La exposición de la vida íntima que permiten estas aplicaciones da una nueva dimensión a un tema ya conocido y tan viejo casi como el mundo: la vanidad, la apariencia y el vacío existencial. También que el narcisismo suele ocultar inseguridad. Es decir, dime de qué presumes y te diré de qué careces. La novela de Rodríguez es interesante también porque él mismo forma parte de esa generación que ha abrazado las redes sociales y las ha integrado con una naturalidad pasmosa en su vida cotidiana.
Nuestras redes sociales dibujan un retrato mejorado de nosotros mismos y para quienes las usan —especialmente los adolescentes— son un elemento de construcción de la identidad tan importante como la música, la ropa o los libros. A pesar de la inmediatez y de la espontaneidad pretendida, las vidas que se cuentan son más un deseo de cómo querríamos que nos vieran que el retrato desnudo de nuestro día a día. Son como el espejo mágico de Blancanieves, pero trucado para que siempre nos diga que somos los más felices, o al menos los que más lo parecemos.

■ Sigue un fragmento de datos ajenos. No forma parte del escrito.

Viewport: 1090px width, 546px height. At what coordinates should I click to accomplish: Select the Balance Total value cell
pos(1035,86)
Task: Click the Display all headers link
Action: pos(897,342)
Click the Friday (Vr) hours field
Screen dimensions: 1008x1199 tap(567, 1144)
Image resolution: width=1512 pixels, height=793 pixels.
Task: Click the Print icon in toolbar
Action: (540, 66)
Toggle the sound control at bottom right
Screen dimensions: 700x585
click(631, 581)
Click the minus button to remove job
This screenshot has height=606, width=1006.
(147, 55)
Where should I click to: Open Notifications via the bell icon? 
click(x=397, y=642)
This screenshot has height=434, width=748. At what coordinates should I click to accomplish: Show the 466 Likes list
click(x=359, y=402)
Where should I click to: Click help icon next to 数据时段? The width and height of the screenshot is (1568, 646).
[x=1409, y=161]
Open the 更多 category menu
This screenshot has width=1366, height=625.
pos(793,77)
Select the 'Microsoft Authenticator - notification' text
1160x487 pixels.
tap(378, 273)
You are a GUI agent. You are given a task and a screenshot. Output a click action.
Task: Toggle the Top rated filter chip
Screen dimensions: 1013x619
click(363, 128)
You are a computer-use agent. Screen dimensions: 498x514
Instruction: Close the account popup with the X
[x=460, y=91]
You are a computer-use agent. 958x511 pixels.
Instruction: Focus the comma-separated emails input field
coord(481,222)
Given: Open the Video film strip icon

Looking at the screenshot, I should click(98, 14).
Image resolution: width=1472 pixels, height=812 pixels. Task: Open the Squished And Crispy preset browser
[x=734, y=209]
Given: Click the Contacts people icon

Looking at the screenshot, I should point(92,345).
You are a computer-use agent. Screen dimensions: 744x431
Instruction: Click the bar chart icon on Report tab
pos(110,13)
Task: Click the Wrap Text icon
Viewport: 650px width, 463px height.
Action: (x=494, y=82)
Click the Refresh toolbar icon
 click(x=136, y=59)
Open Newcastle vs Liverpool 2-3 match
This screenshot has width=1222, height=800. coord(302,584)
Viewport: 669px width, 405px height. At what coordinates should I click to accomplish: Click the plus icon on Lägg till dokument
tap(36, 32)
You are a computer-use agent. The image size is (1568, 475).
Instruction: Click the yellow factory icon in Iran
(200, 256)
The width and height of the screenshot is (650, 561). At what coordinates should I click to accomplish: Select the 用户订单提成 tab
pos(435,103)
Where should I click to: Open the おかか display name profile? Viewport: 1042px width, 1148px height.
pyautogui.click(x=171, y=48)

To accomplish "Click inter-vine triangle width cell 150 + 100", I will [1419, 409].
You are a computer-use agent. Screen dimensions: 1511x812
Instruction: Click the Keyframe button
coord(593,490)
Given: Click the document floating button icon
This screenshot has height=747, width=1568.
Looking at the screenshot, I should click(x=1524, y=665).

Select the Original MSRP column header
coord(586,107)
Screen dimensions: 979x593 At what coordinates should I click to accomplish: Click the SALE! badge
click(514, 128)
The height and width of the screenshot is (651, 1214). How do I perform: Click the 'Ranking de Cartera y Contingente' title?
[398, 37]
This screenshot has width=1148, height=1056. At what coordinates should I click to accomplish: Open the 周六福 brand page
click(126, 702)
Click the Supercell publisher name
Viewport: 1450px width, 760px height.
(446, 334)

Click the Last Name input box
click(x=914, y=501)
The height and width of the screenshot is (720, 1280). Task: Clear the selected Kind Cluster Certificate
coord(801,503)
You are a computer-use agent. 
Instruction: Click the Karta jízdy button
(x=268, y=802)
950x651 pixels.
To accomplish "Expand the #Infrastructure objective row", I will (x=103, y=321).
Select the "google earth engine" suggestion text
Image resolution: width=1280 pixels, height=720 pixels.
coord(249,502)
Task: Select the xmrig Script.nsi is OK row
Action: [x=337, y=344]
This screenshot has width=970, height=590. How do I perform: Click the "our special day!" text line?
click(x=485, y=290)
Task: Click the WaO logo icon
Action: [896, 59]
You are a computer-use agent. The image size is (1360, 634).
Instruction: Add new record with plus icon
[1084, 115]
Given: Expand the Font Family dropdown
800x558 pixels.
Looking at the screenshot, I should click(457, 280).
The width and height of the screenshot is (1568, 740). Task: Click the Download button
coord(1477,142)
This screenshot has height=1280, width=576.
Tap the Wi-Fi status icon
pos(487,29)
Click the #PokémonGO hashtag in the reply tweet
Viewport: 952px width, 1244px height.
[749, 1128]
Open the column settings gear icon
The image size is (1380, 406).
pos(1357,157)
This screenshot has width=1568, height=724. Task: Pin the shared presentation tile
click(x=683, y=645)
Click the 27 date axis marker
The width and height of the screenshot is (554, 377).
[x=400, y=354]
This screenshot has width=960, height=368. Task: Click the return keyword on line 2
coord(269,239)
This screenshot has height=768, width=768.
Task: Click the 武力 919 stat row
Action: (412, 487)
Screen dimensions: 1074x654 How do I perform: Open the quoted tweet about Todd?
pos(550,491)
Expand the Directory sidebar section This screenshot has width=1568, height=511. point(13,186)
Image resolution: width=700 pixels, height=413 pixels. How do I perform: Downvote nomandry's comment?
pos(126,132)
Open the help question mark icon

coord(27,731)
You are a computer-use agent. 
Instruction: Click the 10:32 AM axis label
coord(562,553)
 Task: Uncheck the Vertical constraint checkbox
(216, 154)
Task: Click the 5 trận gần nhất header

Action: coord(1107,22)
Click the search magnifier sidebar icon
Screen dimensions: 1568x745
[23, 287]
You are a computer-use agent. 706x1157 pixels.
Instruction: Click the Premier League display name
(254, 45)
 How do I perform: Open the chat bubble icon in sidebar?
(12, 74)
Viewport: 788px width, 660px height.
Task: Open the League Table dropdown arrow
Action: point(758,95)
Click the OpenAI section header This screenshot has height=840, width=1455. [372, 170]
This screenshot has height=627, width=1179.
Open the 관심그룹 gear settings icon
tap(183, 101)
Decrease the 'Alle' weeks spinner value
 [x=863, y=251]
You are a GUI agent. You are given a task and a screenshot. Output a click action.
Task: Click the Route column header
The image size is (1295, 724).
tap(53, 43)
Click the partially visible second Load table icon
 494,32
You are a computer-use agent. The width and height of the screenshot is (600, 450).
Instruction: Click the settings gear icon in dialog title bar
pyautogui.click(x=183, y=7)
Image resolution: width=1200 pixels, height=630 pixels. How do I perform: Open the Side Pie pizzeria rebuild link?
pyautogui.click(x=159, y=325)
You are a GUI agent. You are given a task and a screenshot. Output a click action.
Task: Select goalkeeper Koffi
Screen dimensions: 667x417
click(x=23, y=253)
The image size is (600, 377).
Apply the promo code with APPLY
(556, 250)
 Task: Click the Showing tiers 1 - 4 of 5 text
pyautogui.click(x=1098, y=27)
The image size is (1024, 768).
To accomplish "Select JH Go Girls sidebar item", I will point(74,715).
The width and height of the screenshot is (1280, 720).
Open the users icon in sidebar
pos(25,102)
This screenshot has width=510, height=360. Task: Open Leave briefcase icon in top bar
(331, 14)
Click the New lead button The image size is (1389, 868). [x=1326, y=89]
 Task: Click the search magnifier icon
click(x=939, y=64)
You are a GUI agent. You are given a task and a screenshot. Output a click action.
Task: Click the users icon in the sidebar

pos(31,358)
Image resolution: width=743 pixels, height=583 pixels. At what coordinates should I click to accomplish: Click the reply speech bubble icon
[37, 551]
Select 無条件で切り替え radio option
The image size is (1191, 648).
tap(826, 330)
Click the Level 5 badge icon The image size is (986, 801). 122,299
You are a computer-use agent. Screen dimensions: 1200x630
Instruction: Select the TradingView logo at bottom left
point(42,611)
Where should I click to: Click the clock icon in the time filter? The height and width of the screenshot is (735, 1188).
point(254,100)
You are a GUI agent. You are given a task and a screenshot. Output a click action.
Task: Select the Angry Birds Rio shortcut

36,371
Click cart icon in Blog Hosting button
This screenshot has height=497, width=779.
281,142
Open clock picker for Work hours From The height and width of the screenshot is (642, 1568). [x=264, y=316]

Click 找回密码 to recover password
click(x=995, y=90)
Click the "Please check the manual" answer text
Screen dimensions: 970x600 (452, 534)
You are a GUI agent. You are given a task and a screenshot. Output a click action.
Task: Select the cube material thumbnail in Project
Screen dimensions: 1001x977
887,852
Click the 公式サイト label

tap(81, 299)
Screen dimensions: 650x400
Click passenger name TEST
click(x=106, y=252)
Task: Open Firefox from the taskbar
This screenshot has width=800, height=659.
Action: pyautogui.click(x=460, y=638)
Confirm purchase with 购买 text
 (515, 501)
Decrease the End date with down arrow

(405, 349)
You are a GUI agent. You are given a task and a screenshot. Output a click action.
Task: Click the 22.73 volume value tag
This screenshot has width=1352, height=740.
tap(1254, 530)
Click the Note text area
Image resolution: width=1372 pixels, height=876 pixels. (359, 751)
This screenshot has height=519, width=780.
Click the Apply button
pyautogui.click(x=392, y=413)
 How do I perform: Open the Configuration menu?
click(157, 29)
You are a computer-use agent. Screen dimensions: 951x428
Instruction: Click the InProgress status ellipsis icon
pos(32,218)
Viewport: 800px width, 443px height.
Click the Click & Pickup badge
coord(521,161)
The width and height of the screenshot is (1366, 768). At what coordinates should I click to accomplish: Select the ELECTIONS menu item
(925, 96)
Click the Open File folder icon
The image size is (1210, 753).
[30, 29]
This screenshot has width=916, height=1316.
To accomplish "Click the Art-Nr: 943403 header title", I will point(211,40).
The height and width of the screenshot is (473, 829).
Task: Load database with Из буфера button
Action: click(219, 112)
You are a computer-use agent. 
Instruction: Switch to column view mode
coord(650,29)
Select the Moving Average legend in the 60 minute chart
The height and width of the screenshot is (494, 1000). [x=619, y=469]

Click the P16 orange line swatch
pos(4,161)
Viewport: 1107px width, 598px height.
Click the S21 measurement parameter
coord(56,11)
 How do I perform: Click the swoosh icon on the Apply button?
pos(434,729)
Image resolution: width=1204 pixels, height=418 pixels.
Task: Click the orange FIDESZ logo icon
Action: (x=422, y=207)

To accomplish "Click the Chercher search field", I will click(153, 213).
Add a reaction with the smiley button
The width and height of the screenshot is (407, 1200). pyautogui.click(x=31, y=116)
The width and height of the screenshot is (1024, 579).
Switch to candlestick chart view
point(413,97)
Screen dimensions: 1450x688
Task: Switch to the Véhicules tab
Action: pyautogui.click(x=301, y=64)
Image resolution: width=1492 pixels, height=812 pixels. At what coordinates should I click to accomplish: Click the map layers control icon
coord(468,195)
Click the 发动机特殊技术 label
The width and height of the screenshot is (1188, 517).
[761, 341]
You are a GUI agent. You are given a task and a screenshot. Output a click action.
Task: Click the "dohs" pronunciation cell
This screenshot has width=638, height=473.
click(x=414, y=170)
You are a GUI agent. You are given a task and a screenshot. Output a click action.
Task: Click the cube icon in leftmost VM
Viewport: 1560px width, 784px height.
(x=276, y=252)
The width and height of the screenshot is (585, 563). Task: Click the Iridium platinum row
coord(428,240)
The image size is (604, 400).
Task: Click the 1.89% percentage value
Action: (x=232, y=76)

Facebook se ha convertido en una herramienta de propagación de noticias falsas y bulos. Twitter ha resultado ser un instrumento útil para los linchamientos, la demagogia y el uso del cinismo como sustituto del pensamiento elaborado. E Instagram ya no es una aplicación en la que se muestran imágenes más o menos sugerentes, sino un lugar donde se coleccionan experiencias. Ahora la prueba de que has estado en un concierto no es la entrada, sino el vídeo o la foto en Instagram. Es tan importante estar ahí como capturarlo. Según un estudio dirigido por Kristin Diehl, profesora asociada en la Escuela de Negocios Marshall, al contrario de lo que se dice, hacer fotos aumenta el placer de lo que se está experimentando. Lo que ahora hace falta saber es si presentarlas como momentos especiales hace que lo sean.
Aloma Rodríguez es autora de ‘Los idiotas prefieren la montaña’ (Xordica).